Distributions

All probability distributions are derived from nnabla_rl.distributions.Distribution

Distribution

class nnabla_rl.distributions.Distribution[source]
choose_probable() nnabla._variable.Variable[source]

Compute the most probable action of the distribution

Returns

Probable action of the distribution

Return type

nnabla.Variable

entropy() nnabla._variable.Variable[source]

Compute the entropy of the distribution

Returns

Entropy of the distribution

Return type

nn.Variable

kl_divergence(q: nnabla_rl.distributions.distribution.Distribution) nnabla._variable.Variable[source]

Compute the kullback leibler divergence between given distribution. This function will compute KL(self||q)

Parameters

q (nnabla_rl.distributions.Distribution) – target distribution to compute the kl_divergence

Returns

Kullback leibler divergence

Return type

nn.Variable

Raises

ValueError – target distribution’s type does not match with current distribution type.

log_prob(x: nnabla._variable.Variable) nnabla._variable.Variable[source]

Compute the log probability of given input

Parameters

x (nn.Variable) – Target value to compute the log probability

Returns

Log probability of given input

Return type

nn.Variable

mean() nnabla._variable.Variable[source]

Compute the mean of the distribution (if exist)

Returns

mean of the distribution

Return type

nn.Variable

Raises

NotImplementedError – The distribution does not have mean

property ndim: int

The number of dimensions of the distribution

abstract sample(noise_clip: Optional[Tuple[float, float]] = None) nnabla._variable.Variable[source]

Sample a value from the distribution. If noise_clip is specified, the sampled value will be clipped in the given range. Applicability of noise_clip depends on underlying implementation.

*Dataset extract*
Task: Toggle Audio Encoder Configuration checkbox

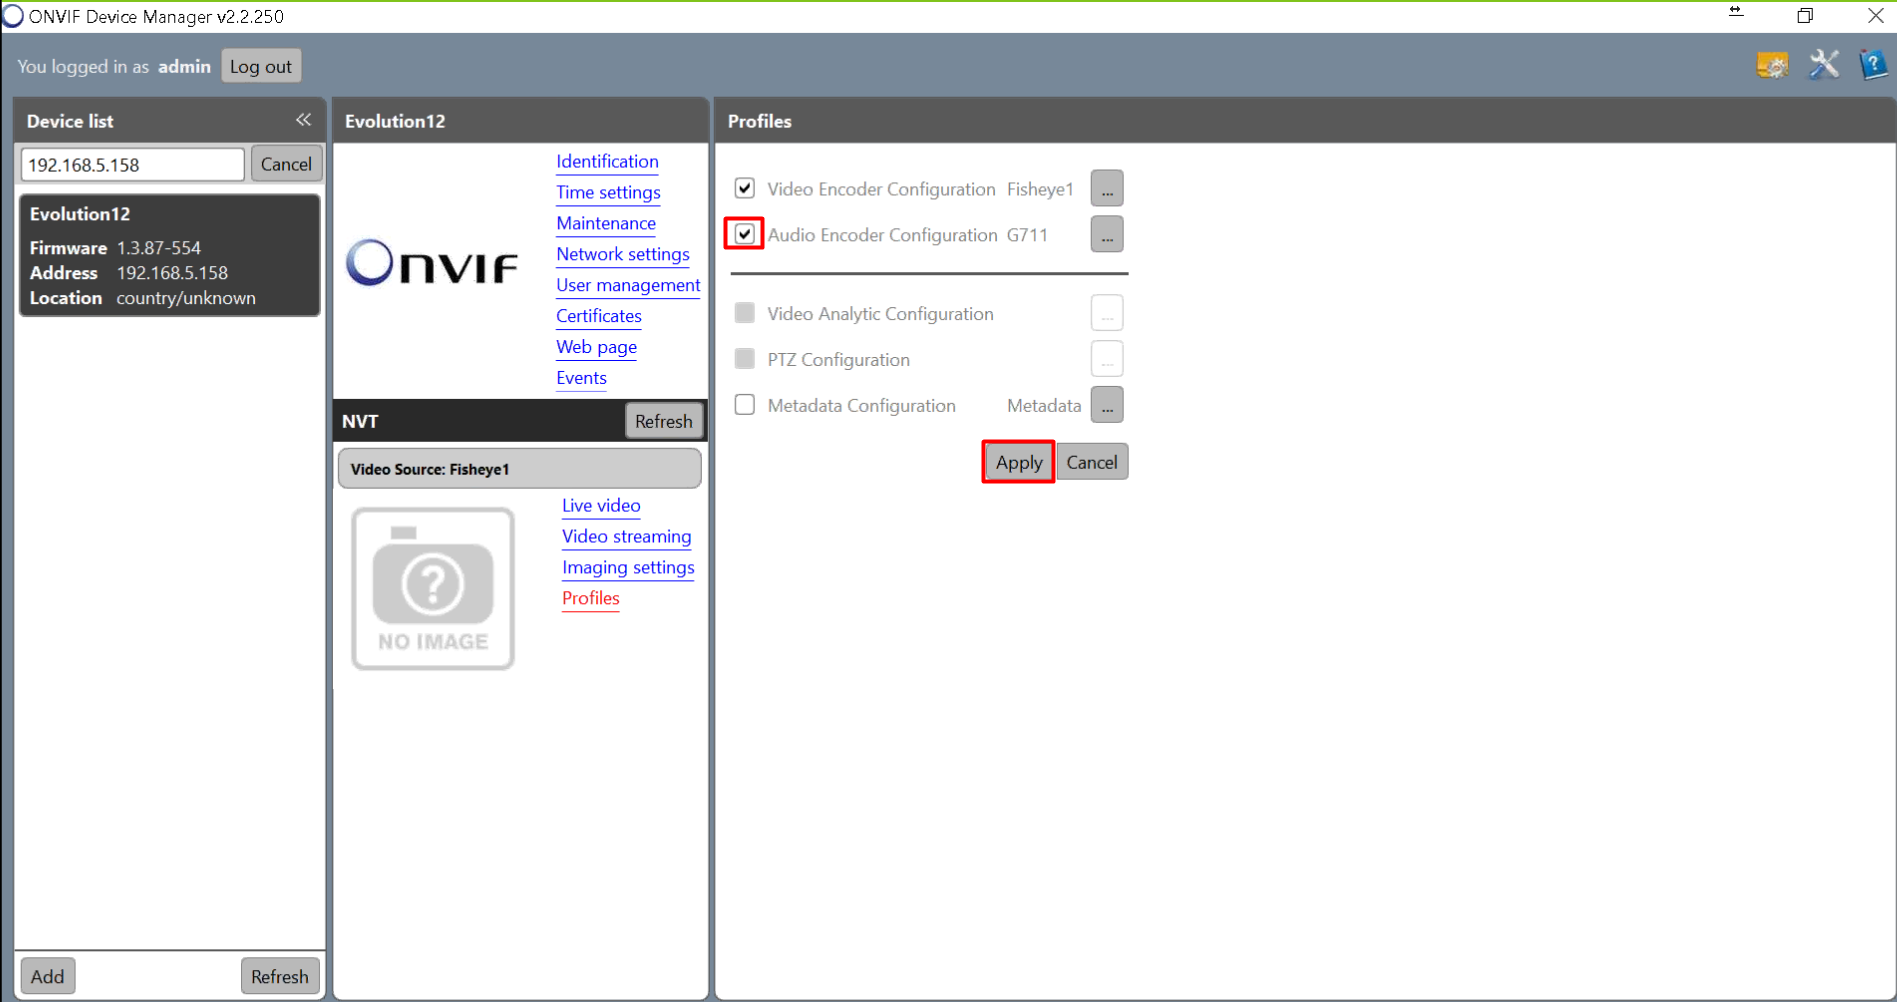Action: point(745,234)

*Task directions*
Answer these from the distributions page:
1. Which quantity does kl_divergence compute?
2. What does mean() raise when the distribution has no mean?
3. What type is the ndim property?
Nothing in the listing is needed here.

*The solution*
1. KL(self||q)
2. NotImplementedError
3. int